-- Source data start --
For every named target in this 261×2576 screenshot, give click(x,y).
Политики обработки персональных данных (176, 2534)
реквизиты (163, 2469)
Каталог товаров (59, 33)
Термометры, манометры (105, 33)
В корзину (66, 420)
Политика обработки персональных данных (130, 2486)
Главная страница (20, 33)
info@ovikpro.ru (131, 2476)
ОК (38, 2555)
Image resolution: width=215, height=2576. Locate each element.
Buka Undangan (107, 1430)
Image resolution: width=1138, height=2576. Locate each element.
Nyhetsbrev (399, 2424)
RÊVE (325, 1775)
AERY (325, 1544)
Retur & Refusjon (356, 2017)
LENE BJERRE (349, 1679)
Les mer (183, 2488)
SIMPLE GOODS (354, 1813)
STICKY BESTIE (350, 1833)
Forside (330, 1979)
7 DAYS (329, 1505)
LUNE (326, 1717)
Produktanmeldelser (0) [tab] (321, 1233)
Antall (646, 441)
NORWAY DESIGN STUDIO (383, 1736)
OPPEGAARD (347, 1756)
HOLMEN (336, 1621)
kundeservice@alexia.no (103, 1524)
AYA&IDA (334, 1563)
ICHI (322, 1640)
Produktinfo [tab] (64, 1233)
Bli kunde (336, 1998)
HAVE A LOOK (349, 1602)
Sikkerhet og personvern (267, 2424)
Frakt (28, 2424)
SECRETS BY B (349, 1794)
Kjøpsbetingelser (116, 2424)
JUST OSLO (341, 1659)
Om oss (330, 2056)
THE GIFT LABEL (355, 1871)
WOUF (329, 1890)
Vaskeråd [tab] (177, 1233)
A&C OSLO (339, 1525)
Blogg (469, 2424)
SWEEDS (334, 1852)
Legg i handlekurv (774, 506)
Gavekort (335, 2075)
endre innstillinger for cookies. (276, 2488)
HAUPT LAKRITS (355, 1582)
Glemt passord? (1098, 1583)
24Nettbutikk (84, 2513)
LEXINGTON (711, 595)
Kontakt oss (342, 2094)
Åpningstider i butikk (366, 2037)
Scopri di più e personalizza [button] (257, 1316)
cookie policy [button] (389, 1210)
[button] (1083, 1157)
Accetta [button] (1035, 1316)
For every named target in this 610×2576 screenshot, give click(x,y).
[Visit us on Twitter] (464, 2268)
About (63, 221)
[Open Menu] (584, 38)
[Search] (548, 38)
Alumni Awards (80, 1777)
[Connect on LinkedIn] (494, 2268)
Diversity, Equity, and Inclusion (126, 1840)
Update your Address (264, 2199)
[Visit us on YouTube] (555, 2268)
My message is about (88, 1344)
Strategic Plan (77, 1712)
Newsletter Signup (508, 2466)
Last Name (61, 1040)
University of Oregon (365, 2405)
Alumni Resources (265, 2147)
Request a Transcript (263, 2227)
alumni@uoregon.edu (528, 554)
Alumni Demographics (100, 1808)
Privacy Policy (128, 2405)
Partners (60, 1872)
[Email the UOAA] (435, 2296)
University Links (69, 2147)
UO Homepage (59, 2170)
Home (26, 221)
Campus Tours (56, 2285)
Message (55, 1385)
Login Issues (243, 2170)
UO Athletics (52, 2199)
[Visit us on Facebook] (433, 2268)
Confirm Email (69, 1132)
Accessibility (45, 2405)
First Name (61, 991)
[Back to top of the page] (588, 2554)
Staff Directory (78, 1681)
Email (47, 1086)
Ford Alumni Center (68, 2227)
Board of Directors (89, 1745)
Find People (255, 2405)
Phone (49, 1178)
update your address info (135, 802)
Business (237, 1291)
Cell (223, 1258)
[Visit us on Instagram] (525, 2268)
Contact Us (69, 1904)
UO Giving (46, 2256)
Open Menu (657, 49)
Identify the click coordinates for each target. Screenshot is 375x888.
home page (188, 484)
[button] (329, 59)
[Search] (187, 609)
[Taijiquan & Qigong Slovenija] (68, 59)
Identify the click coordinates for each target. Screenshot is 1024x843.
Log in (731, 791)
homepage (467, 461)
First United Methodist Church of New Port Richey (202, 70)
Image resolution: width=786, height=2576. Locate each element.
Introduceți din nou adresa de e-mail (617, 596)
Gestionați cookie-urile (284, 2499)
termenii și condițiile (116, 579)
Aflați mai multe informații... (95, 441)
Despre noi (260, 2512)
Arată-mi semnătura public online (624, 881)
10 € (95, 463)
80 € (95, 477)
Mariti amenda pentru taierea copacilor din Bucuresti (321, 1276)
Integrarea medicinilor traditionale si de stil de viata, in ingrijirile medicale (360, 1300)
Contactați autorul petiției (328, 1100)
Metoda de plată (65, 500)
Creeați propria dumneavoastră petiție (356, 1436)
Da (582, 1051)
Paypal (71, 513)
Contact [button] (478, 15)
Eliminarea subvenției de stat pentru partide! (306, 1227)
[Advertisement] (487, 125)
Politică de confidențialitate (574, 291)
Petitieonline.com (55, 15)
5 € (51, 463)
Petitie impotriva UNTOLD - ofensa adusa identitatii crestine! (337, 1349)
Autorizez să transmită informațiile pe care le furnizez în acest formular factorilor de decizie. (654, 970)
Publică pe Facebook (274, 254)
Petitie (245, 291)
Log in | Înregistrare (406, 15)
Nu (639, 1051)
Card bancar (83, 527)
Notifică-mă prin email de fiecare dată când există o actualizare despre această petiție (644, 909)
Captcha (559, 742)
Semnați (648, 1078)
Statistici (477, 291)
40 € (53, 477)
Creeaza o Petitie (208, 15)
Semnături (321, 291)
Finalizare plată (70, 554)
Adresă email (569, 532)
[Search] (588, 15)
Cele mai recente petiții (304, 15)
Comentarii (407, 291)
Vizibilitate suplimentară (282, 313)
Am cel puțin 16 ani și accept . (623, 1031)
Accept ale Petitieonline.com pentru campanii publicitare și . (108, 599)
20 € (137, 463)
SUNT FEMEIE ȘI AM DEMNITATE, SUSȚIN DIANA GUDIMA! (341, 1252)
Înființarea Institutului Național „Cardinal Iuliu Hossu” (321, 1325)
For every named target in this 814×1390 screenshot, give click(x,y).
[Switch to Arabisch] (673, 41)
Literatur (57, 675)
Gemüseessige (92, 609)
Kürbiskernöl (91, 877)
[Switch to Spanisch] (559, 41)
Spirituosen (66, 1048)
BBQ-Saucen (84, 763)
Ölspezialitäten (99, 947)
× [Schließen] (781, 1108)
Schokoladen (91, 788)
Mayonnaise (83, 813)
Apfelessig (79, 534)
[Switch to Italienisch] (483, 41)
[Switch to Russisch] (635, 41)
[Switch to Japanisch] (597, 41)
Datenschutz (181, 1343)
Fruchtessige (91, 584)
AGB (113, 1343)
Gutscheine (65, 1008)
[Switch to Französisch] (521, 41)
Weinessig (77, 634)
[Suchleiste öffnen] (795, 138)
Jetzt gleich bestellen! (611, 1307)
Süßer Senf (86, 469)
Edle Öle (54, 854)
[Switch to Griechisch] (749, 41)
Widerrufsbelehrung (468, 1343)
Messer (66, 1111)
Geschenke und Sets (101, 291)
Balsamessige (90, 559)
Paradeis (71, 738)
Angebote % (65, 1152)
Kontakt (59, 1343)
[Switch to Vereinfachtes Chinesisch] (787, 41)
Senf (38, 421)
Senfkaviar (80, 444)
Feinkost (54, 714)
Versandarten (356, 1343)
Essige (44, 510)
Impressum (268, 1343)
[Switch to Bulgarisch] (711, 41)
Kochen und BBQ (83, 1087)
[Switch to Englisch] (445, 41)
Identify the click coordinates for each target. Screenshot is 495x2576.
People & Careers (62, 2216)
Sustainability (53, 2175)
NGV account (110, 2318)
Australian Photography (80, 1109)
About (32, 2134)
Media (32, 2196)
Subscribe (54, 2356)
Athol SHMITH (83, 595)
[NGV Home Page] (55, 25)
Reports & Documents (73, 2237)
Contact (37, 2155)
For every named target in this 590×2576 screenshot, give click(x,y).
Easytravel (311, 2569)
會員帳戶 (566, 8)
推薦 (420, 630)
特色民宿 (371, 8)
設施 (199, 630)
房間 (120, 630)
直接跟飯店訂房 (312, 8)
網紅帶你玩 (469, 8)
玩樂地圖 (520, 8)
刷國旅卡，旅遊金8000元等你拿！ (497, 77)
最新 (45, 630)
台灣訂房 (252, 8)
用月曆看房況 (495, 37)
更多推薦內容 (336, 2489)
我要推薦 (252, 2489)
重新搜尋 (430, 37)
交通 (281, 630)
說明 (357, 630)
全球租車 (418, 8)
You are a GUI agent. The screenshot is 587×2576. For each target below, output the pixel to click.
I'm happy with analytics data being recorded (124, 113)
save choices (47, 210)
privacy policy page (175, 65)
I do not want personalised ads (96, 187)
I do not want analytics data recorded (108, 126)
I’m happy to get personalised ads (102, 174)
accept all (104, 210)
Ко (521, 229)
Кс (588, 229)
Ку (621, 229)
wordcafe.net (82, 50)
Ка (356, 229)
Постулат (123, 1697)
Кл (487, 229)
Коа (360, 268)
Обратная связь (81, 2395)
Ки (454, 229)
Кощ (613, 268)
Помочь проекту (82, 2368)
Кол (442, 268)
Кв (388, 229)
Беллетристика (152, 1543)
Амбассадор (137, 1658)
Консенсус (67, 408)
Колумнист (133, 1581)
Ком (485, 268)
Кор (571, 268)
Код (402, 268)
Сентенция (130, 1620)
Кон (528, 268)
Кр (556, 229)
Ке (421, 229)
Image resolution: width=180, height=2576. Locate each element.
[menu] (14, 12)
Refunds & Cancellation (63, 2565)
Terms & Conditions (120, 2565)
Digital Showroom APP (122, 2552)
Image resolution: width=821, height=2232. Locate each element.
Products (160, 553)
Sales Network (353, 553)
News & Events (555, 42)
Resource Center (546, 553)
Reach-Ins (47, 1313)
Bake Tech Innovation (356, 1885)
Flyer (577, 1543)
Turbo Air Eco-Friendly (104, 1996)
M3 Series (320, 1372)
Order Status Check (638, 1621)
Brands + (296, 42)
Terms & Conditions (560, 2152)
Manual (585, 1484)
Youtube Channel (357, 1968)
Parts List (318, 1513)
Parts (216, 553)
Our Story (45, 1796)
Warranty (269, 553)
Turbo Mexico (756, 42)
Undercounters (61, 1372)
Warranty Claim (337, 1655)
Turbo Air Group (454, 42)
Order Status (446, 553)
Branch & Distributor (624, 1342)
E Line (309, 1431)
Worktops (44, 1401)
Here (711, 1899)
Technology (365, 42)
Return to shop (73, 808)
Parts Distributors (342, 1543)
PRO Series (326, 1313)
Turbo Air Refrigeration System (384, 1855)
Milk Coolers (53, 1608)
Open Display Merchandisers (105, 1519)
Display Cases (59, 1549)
-- Source data end --
To do » Return every line of the material above that contains the string "Turbo".

Expected answer »
Turbo Air Eco-Friendly (104, 1996)
Turbo Mexico (756, 42)
Turbo Air Group (454, 42)
Turbo Air Refrigeration System (384, 1855)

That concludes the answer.